Medan, 9/4 (LintasMedan) – Ketua Fraksi Partai Amanat Nasional DPRD Provinsi Sumatera Utara (Sumut), Aripay Tambunan, mengemukakan Peraturan Pemerintah (PP) Nomor 24 Tahun 2015 tentang Penghimpunan Dana Perkebunan harus dicabut karena telah membebani petani kelapa sawit Sumut, termasuk di sentra produksi Kabupaten Labuhanbatu.
“Jelas merugikan petani dengan adanya PP Nomor 24/2015 itu dan justru menguntungkan perusahaan berskala besar,” katanya kepada pers, di Medan, Senin.
Ia menilai, peraturan Pemerintah tersebut rentan memberikan ruang bagi penyalahgunaan dana himpun sawit untuk subsidi biodiesel dan bukan untuk mendukung pengembangan petani sawit Indonesia yang tertinggal dalam banyak hal, antara lain sumber daya manusia, pendanaan, dan teknologi.
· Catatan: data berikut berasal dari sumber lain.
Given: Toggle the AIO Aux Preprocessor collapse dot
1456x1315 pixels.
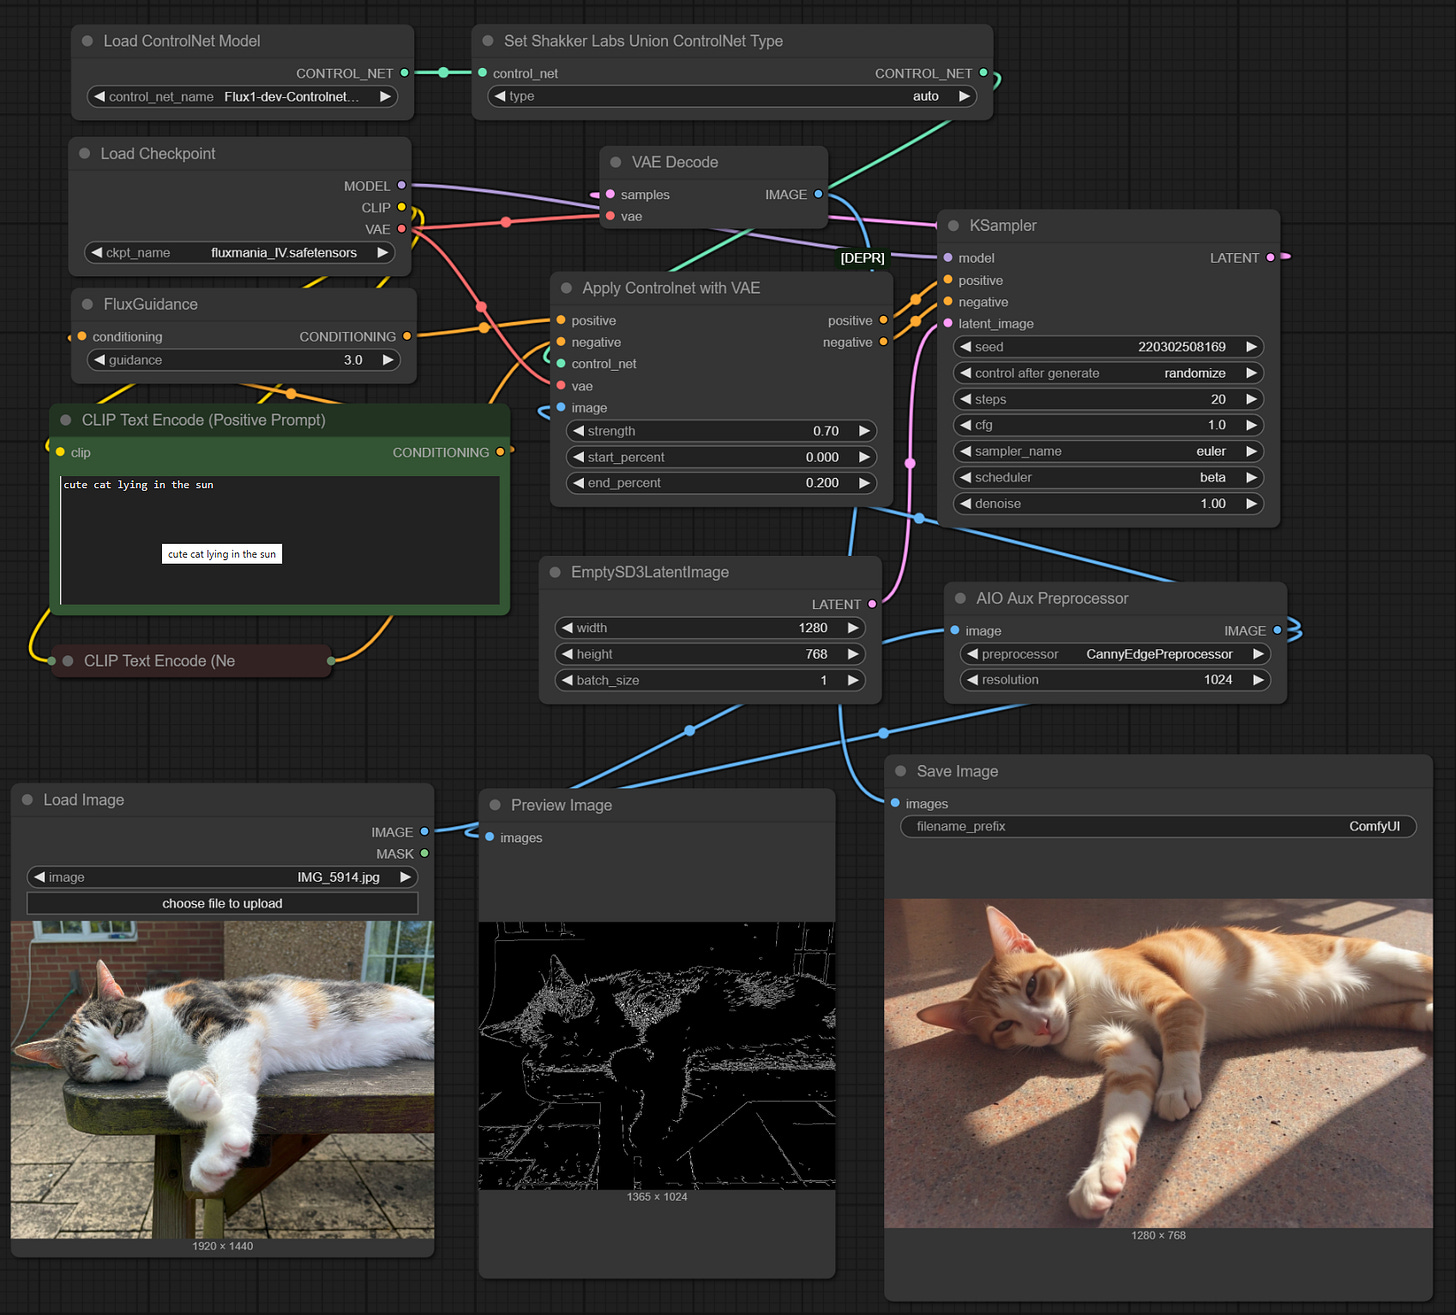Looking at the screenshot, I should point(960,598).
Menurut dia, petani di Sumut turut merasa dirugikan dengan kewajiban membayar dana himpun sawit tersebut.
Penerapan PP Nomor 24/2015, lanjutnya, tidak membuat kemampuan petani sawit di Sumut untuk mendapatkan kesejahteraan hidup meningkat. Ditambah lagi harga tandan buah segar (TBS) di tingkat petani kerap anjlok.
Padahal, kata dia, dana perkebunan yang dikelola Badan Pengelola Dana Perkebunan Kelapa Sawit (BPDP-KS) itu disumbangkan dari tandan buah segar (TBS) petani yang diolah menjadi minyak sawit mentah (crude palm oil/CPO) kemudian diekspor ke sejumlah negara.
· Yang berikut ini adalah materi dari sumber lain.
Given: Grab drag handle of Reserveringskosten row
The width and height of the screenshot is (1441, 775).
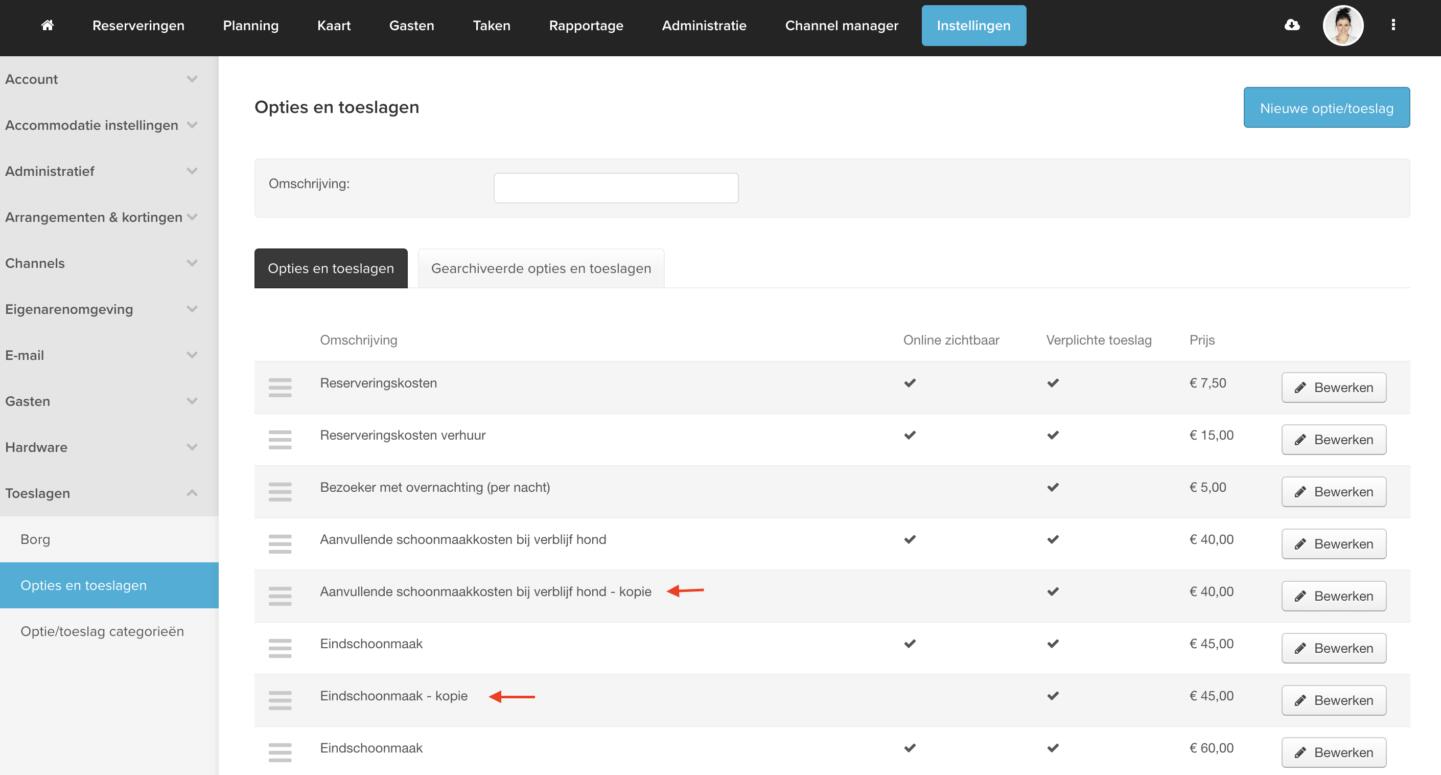Looking at the screenshot, I should pyautogui.click(x=280, y=388).
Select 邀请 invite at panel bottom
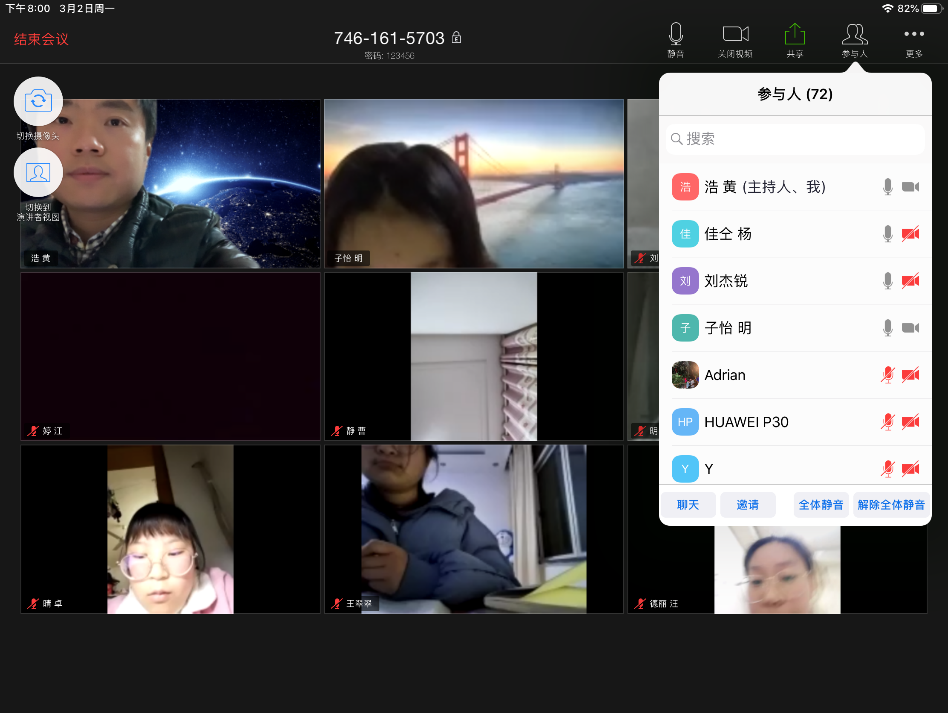 coord(747,505)
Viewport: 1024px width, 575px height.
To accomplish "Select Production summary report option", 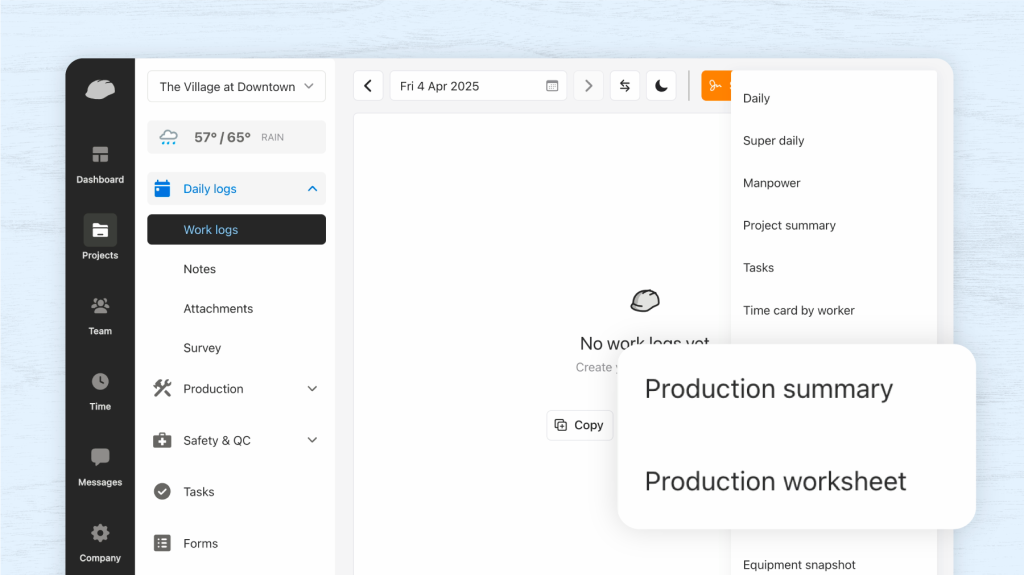I will pyautogui.click(x=768, y=389).
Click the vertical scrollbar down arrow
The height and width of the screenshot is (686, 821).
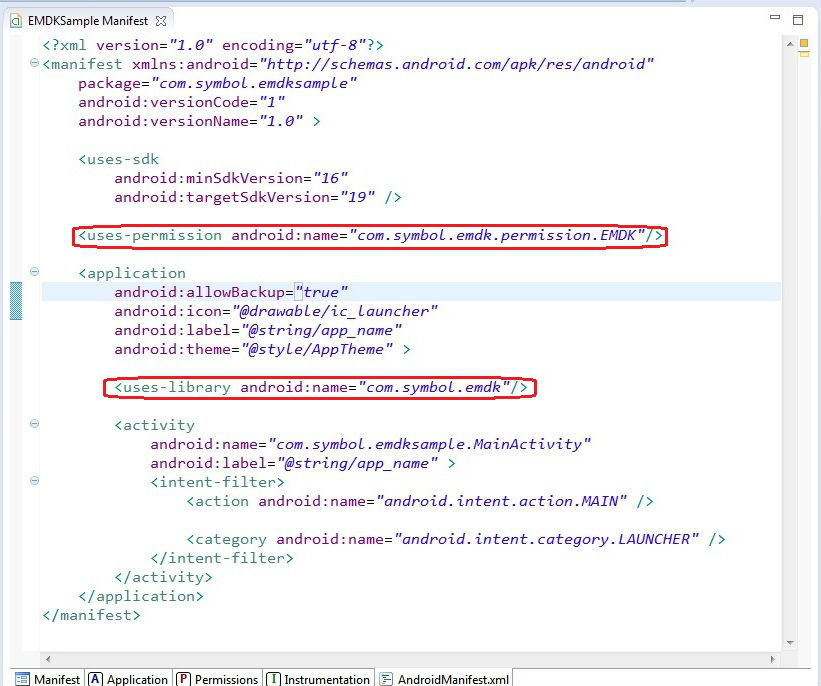(x=791, y=643)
Pihak BPDP-KS menyatakan penggunaan dana terbesar dari himpun sawit hingga saat ini masih dialokasikan untuk biodiesel, yakni mencapai 89 persen.
Sedangkan untuk peremajaan atau replanting sawit, pengembangan SDM hingga perencanaan-pengelolaan masing-masing hanya satu persen.
“Petani sawit di Sumut umumnya saat ini sedang menghadapi persoalan besarnya dana yang dibutuhkan untuk membiayai peremajaan,” katanya seraya menambahkan sekitar 40 persen dari 1,2 juta hektare total luas kebun sawit di Sumut saat ini dikelola oleh petani.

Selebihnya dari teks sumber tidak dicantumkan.